Defined Words: host cell, symbiosis, chloroplasts, mitochondria, nucleolus, eukaryote, DNA, cellular nucleus, Snowball Earth, colony, multicellular life
The organisms of Earth lived in a highly competitive environment, with predators adding to the danger that each cell faced. The surviving cells needed to be able to allocate resources to internal processes, to keep the cell functioning, as well as external processes, to avoid being eaten by another cell. This requirement was difficult to fulfill for single celled organisms.
If you only had enough time to do one chore but multiple chores needed to get done, the effectiveness of each chore will likely decrease if you don’t have more time to spend. Single celled organisms faced this same dilemma.
Evolution is based on working with what you have rather than aiming for an ideal. The cells that were now splitting their resources between internal and external processes couldn’t just decide to develop a way to gain more resources.
Instead, smaller cells that were very good at performing specific processes found their way into a larger host cell. The host cell allowed the smaller cells to live within them, but only if the guest continued to do its job. The process of two organisms working together is called symbiosis.
Some cells adapted to perform photosynthesis very well so they gave the host cell a steady source of food; chloroplasts are a descendant of these. Some cells were good at breaking down food into more usable energy forms; mitochondria are modern examples of these cells. Others were able to build protein structures that aided the host cell in producing proteins of its own; the nucleolus (the nucleus within the nucleus) is an example of this type.
Regardless of the function, the overall effect was the same: the guest cells began to allocate more and more of their resources towards performing their specific process.
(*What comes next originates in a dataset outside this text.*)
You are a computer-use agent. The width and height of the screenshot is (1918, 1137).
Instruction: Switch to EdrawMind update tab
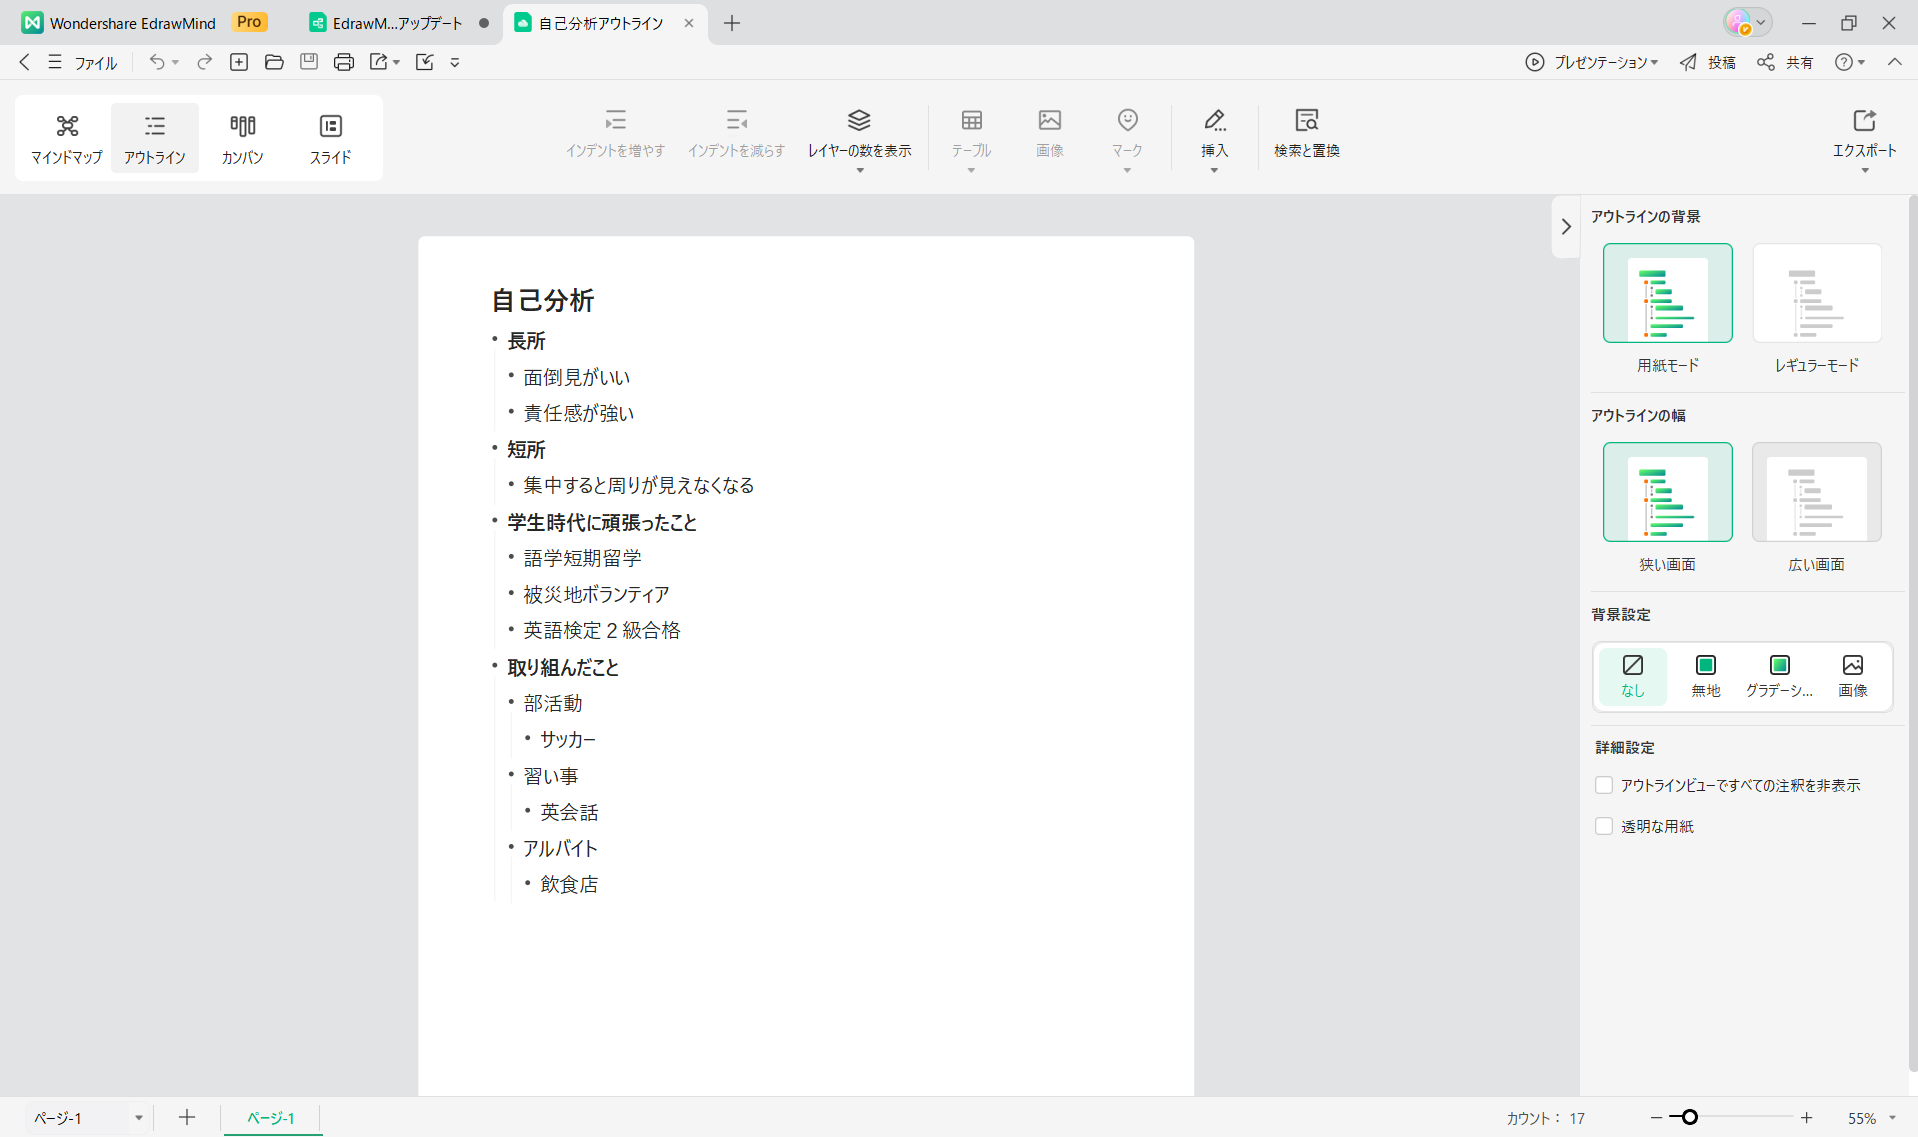(397, 23)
With those processes taken care of by the guest cells, the host could allocate more resources toward external processes to keep the host and its guests safe from predators.
Over time, the guest cells allocated all of their resources toward performing their task for the host and in exchange were given the protection and energy to continue surviving. These were the first communities of cells, all living within a larger cell. We call this community a eukaryote.
Eventually, an adaptation that combined two copies of RNA together to form a more protected structure would arise; we call this double stranded molecule DNA. Over time another adaptation would cover the DNA with an internal membrane to give greater protection. This was the formation of a cellular nucleus and it became our main identifier for eukaryotes.
Around 650 million years ago, a decrease in greenhouse gases lowered the temperature of the planet so much that the Earth froze into what we call Snowball Earth. Our atmosphere usually plays the role of a warmth blanket and without it, the overall temperature of the planet lowered to the point where glaciers formed all the way through the tropics, almost to the equator.
Oceans froze over; this was a trying time for the organisms living underneath the ice. Couple these harsh conditions with the constant threat of predation and it becomes almost impossible for single celled organisms to survive.
Symbiosis to the rescue again! Individual eukaryotes found that grouping up gave a better chance for survival of the group and therefore each individual’s chances would improve. Sometimes the individual cells would continue their individual functions but give some resources to the group, we call this a colony.
The cells belonging to a colony could potentially survive on their own but were much more likely to thrive utilizing the cooperation of the colony. Many organisms still utilize the colonial advantage, allowing them to accomplish functions greater than the individual. You are probably aware of colonies of microbes, algae, fungi, and even animals like ants and bees.
A group of eukaryotes that work together may follow the trend of the smaller cells that make them up. Over time the guest cells specified in a single function so that the host cell could allocate resources to other functions. Similarly, over time a group of eukaryotes would specify in particular functions to aid the entire group. These cells would give up on some processes entirely and not even utilize the part of their DNA meant for other functions.
While individual eukaryotes were unable to survive outside of the group, this specialization process meant the group could perform much more complex tasks as a whole. This was the beginning of multicellular life: a community of eukaryotic cells working together to increase the overall chance of survival.
During our most trying times in the history of life, it was symbiosis that allowed us to keep moving forward. Working as a group gave our ancestors new possibilities to survive and thrive whether that is within a single cell or a single organism. This is a lesson that should not be forgotten: the group is always more capable and powerful than the individual.